HC Deb 16 December 1970 vol 808 cc389-91W
Mr. Powell

asked the Secretary of State for Social Services under what powers local health executive councils are supplying the names and other particulars of National Health Services patients for the purpose of the morbidity survey supported by his Department.

Sir K. Joseph

To the limited extent that this involves anything beyond the normal assistance executive councils give in the compilation of practice registers they are acting as my agents under the powers in Section 16(1) of the National Health Service Act, 1946 enabling me to assist in the conduct of medical research. No medical information is supplied by executive councils for the purposes of the survey.

Mr. Powell

asked the Secretary of State for Social Services (1) whether he will withdraw his support and cooperation from the morbidity survey so long as it involves the disclosure by general practitioners of their patients' consultations and medical episodes in any manner which enables these to be identified with any individual;

(2) whether the permission of National Health Service patients has been obtained, whether in writing, or otherwise to their consultations and medical episodes being supplied by their family doctors for the purposes of the morbidity survey which his Department is supporting;

(3) what steps he will take to ensure that the occupations of individual named National Health Service patients are not collected and disclosed for the purposes of the morbidity survey supported by his Department.

Sir K. Joseph

My Department and the Office of Population Censuses and Surveys, at the request of the Royal College of General Practitioners, are collaborating with the Royal College in this survey. Its purpose is to study current patterns of morbidity in general practice and to assess any changes which have taken place since the previous survey in 1955–56, the results of which were published between 1958 and 1962. The survey is designed to establish statistically the incidence and prevalence of disease and is the only source of national information about general morbidity not treated in hospital.

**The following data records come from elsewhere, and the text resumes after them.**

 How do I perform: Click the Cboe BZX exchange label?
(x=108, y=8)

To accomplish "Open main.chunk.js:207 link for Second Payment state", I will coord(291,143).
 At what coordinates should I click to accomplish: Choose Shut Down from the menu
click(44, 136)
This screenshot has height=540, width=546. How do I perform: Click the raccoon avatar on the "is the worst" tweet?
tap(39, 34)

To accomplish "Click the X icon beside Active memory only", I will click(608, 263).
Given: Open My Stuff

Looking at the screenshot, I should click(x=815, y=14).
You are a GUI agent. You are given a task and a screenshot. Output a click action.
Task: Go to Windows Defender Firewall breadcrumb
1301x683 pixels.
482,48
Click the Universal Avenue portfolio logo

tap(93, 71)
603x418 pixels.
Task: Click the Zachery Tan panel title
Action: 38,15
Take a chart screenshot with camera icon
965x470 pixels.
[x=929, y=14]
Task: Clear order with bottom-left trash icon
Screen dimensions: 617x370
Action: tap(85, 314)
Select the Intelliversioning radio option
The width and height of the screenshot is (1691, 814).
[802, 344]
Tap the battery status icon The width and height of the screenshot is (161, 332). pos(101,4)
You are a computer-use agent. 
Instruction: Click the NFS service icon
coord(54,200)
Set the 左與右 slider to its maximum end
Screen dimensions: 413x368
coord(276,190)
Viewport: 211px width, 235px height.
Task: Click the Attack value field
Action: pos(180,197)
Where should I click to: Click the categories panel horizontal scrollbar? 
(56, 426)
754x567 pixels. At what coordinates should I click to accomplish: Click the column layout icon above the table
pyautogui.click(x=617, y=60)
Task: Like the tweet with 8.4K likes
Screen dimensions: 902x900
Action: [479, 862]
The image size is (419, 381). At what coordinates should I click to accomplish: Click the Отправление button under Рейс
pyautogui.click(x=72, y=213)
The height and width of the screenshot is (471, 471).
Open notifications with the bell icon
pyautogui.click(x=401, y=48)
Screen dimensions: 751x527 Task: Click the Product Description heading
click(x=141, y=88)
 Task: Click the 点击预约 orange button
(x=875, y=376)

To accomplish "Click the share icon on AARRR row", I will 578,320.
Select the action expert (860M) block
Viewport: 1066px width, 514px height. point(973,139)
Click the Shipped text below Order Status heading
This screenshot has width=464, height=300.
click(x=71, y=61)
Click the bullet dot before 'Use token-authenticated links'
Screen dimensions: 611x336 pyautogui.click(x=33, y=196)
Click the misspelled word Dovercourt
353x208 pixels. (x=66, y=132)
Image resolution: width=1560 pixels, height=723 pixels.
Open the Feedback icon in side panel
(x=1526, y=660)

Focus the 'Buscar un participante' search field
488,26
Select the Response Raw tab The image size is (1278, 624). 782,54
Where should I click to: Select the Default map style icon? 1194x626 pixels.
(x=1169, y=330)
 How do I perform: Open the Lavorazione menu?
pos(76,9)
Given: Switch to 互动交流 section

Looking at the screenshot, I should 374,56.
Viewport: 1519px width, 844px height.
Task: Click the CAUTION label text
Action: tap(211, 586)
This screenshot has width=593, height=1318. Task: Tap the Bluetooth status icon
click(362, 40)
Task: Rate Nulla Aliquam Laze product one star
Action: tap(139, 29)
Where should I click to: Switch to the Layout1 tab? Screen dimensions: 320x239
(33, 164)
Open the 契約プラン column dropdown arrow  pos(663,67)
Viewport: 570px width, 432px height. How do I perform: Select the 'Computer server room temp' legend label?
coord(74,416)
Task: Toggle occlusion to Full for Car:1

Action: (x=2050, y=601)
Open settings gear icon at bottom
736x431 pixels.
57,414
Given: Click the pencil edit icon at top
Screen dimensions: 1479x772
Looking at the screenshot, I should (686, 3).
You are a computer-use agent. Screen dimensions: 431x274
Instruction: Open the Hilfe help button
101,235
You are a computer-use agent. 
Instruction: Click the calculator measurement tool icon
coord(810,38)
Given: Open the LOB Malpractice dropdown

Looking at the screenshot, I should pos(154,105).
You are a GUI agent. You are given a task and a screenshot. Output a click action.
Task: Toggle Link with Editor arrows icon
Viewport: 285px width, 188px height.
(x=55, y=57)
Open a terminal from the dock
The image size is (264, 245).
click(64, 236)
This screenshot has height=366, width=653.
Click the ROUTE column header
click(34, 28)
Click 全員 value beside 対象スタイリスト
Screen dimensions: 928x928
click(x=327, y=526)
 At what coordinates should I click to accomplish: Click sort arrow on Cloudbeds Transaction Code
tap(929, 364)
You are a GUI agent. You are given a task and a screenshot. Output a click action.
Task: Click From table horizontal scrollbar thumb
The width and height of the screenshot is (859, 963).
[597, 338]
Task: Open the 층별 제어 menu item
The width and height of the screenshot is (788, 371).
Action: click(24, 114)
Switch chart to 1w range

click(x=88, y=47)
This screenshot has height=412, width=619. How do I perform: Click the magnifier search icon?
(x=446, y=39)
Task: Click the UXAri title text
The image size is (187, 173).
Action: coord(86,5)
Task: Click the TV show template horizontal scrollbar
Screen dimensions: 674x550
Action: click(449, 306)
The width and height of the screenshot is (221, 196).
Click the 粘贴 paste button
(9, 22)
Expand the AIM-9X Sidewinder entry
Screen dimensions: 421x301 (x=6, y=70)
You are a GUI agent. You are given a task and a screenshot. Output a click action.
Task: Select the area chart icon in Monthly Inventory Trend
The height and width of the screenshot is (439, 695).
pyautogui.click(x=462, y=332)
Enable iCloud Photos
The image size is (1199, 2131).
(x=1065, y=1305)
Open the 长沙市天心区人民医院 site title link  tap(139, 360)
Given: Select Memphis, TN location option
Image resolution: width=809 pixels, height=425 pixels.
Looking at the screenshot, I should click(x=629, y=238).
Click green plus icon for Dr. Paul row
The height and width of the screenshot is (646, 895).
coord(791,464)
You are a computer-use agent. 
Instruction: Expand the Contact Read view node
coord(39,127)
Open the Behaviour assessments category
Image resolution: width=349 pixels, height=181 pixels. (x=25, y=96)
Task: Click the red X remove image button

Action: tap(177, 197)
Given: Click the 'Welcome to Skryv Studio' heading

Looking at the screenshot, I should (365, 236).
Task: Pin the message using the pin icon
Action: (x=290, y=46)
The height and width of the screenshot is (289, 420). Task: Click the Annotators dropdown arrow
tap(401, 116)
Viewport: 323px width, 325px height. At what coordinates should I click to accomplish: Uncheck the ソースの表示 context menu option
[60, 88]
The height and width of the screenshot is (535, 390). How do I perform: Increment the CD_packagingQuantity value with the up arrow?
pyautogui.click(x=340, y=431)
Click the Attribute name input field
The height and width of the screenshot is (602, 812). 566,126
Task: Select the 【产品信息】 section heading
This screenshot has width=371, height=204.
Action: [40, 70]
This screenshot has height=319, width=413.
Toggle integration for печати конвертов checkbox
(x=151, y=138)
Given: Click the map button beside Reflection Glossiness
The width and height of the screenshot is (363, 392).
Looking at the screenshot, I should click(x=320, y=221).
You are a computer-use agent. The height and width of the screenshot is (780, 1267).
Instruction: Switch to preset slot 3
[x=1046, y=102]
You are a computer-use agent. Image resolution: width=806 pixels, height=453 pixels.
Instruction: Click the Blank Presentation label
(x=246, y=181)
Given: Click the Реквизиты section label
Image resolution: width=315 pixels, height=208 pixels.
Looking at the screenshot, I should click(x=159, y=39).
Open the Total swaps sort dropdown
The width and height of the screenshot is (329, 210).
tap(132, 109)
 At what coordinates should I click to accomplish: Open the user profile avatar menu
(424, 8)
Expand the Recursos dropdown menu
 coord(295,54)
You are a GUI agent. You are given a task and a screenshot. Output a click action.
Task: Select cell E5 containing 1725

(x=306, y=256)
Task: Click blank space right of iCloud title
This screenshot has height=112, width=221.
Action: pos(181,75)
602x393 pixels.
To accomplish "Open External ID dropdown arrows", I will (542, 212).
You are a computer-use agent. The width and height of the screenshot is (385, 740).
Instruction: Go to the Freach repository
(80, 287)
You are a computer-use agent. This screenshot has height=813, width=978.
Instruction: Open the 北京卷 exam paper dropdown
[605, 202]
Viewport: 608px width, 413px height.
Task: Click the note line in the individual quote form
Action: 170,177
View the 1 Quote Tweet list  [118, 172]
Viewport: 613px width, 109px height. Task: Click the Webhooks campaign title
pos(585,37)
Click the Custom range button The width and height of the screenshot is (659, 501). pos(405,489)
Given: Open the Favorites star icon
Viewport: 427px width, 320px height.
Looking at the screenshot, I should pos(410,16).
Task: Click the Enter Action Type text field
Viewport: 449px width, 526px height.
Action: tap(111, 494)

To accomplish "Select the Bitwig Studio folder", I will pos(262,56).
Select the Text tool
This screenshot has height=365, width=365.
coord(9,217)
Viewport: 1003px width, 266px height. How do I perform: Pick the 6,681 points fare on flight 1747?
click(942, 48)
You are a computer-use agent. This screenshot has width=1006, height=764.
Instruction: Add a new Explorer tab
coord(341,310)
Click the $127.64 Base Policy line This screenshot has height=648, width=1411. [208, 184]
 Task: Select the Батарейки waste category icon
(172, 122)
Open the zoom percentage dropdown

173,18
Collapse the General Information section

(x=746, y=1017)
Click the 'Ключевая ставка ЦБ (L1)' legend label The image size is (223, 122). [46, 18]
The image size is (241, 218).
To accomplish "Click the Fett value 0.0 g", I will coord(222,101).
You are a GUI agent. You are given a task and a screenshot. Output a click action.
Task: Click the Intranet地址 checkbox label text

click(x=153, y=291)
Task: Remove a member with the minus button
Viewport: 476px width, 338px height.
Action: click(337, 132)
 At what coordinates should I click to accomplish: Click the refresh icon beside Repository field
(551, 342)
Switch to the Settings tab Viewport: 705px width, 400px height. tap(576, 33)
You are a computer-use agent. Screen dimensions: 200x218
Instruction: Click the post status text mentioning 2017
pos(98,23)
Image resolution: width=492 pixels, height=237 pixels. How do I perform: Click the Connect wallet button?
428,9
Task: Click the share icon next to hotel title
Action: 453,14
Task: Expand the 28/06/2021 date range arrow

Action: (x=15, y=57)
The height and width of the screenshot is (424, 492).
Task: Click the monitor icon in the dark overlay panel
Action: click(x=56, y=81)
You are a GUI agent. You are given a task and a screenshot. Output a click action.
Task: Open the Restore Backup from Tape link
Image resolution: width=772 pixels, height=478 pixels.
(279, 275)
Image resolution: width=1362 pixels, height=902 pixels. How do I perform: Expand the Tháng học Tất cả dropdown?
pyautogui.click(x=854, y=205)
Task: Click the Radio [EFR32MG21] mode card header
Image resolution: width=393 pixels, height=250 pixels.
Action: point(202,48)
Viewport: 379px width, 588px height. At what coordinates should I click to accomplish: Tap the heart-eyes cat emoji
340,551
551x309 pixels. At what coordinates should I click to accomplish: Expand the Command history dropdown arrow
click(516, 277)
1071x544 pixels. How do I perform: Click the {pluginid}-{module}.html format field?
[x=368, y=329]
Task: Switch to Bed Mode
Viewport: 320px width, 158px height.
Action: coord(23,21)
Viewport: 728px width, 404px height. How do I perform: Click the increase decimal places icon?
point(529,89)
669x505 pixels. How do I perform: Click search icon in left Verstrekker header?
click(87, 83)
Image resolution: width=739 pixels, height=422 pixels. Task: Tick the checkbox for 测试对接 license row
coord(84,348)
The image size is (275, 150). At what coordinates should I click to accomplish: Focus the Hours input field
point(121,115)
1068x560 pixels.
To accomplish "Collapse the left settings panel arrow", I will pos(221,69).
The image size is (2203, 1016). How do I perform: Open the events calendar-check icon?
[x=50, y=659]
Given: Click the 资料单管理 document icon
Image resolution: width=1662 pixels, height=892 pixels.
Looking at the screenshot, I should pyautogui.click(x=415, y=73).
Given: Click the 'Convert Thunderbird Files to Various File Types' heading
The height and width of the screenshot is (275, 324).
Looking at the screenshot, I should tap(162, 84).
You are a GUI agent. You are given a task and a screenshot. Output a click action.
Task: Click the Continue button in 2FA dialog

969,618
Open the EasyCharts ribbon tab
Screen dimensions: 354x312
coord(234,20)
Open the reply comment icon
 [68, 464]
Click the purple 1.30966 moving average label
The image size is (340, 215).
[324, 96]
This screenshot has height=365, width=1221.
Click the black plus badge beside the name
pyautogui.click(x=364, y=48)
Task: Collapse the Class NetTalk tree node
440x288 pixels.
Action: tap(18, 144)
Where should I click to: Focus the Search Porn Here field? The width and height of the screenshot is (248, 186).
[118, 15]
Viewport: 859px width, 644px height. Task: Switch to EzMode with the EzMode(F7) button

It will provide information which will be of great value in the prevention and treatment of illness. The published results will not of course disclose information about individuals and the information supplied by the doctors about each consultation is limited to the date and diagnostic code. Some method of identification is, however, required to enable the analysis to distinguish between illnesses affecting different people and those affecting the same person in the course of the survey year. For this purpose names will be supplied by the doctors but these will be coded immediately on receipt and the records will be returned to the doctors after coding is completed. No record of names will be retained. Since there is no breach of traditional medical confidentiality the permission of individual patients has not been obtained. Occupational details are important as pointers towards possible relations between socio-economic factors and illness.

I understand that evidence on the general question of use of medical information for research will be given to the Committee on Privacy by the Medical Research Council and I am asking the Council to have particular regard to ways of protecting privacy where means of identification are needed for research purposes.

Mr. Powell

asked the Secretary of State for Social Services whether he will publish the names of the 55 general practitioners in England and Wales who are supplying, for the purposes of the morbidity survey supported by his Department, the names and particulars of the consultations and medical episodes of their patients.

Sir K. Joseph

The names of the general practitioners will be published, as before, with the report of the survey.